- [SOURCE PASSAGE]
┌──

This entire topic has been kicked around for years. A lot of it has to do with the requirement of recording your surveys, which many states require. I happen to fully support this regulation.
SOP in my world is to cap my set monuments, tag found ones, and report them on my recorded map and depict them on the map accordingly. That's all per statute in the 3 states I'm licensed in. Pretty simple and doesn't take any time, and protects the public.
But every state has their own regulations, along with a certain element of our profession who tend to not exactly follow them. Some get reported, some get discovered by the next surveyor so the food chain continues, some just die before discovery takes place. But the main thing to me is if the found monument is within a reasonable proximity of where I'd set one, and who (John Q Public) is impacted if I disrupt that apple cart.
Wayne G, post: 344032, member: 7871 wrote: SOP in my world is to cap my set monuments, tag found ones, and report them on my recorded map and depict them on the map accordingly. That's all per statute in the 3 states I'm licensed in. Pretty simple and doesn't take any time, and protects the public.
That's essentially the system we have in Texas, except that the recorded map is primarily used in new subdivisions of land and detailed metes and bounds descriptions that should give all the essential information that would be on a map are used for just about everything else.

└──

- [TASK SET]
**1.** Answer these questions from the forum posts on survey monuments:
(a) In how many states is the person who caps set monuments licensed?
(b) Besides capping set monuments, what does that person's routine do with found ones?
(c) In Texas, where is the recorded map primarily used?
**2.** Render the records from the line containing "Where should I click to: Select" through the line containing "pos(775,331)" as a JSON list of strings, one string per line, with blank lines omitted.
The records have no connection to the forum posts on survey monuments.

- [MATERIAL]
┌──

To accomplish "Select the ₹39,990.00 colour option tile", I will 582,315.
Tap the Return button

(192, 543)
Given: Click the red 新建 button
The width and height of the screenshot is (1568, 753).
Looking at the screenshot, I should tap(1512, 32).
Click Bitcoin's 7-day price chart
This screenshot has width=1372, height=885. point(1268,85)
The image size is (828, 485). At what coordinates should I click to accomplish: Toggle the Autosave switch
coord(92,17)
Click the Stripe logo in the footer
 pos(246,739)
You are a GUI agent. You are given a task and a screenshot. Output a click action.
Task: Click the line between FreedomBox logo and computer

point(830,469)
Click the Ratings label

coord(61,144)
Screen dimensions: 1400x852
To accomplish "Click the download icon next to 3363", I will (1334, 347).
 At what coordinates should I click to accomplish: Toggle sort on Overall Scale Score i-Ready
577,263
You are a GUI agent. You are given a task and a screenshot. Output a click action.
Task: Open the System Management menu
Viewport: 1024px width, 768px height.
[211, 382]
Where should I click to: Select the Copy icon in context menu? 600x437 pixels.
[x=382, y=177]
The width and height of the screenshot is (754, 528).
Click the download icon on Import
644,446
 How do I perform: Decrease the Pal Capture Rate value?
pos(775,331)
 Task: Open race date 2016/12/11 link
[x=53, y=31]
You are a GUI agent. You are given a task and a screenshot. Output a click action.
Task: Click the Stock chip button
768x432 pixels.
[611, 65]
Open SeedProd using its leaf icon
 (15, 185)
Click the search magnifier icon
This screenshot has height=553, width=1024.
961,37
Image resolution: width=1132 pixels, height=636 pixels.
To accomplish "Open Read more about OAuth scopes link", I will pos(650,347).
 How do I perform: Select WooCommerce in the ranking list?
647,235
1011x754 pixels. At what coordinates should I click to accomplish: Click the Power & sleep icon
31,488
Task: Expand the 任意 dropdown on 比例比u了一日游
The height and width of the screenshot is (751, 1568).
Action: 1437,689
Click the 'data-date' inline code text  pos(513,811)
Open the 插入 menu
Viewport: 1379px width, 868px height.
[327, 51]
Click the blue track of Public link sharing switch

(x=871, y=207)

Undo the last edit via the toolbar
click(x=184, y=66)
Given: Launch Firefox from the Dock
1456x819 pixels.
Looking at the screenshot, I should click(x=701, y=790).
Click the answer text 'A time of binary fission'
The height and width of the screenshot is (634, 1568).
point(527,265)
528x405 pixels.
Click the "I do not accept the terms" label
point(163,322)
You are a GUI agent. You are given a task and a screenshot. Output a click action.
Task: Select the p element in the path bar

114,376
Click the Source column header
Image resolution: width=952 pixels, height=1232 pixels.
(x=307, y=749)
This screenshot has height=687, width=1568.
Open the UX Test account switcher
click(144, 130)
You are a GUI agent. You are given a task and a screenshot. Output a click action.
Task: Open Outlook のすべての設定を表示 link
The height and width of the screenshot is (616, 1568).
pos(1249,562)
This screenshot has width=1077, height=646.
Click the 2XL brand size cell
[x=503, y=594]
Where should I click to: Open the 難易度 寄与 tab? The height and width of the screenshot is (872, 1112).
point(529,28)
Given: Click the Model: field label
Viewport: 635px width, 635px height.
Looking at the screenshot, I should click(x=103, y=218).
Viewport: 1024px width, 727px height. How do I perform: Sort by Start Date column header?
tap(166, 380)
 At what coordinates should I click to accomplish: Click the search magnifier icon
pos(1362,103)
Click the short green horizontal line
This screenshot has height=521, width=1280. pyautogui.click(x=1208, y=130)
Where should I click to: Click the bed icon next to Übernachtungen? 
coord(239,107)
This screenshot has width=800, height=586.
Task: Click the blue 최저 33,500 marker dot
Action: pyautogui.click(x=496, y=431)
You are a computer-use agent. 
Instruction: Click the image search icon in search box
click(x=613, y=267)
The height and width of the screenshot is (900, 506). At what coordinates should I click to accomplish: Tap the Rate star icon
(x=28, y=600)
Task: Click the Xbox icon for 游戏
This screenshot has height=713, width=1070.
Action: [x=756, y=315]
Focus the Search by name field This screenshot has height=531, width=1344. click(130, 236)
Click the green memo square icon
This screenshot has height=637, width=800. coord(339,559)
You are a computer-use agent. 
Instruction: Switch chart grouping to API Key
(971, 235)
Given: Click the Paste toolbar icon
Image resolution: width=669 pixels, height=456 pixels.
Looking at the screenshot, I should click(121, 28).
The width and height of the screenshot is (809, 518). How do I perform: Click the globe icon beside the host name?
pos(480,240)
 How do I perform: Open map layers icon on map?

└──

- [OUTPUTS FOR THE TASKS]
**1.**
(a) Three states.
(b) Found monuments are tagged, reported on the recorded map and depicted on it.
(c) In new subdivisions of land.

**2.**
[
  "Where should I click to: Select the Copy icon in context menu? 600x437 pixels.",
  "[x=382, y=177]",
  "The width and height of the screenshot is (754, 528).",
  "Click the download icon on Import",
  "644,446",
  " How do I perform: Decrease the Pal Capture Rate value?",
  "pos(775,331)"
]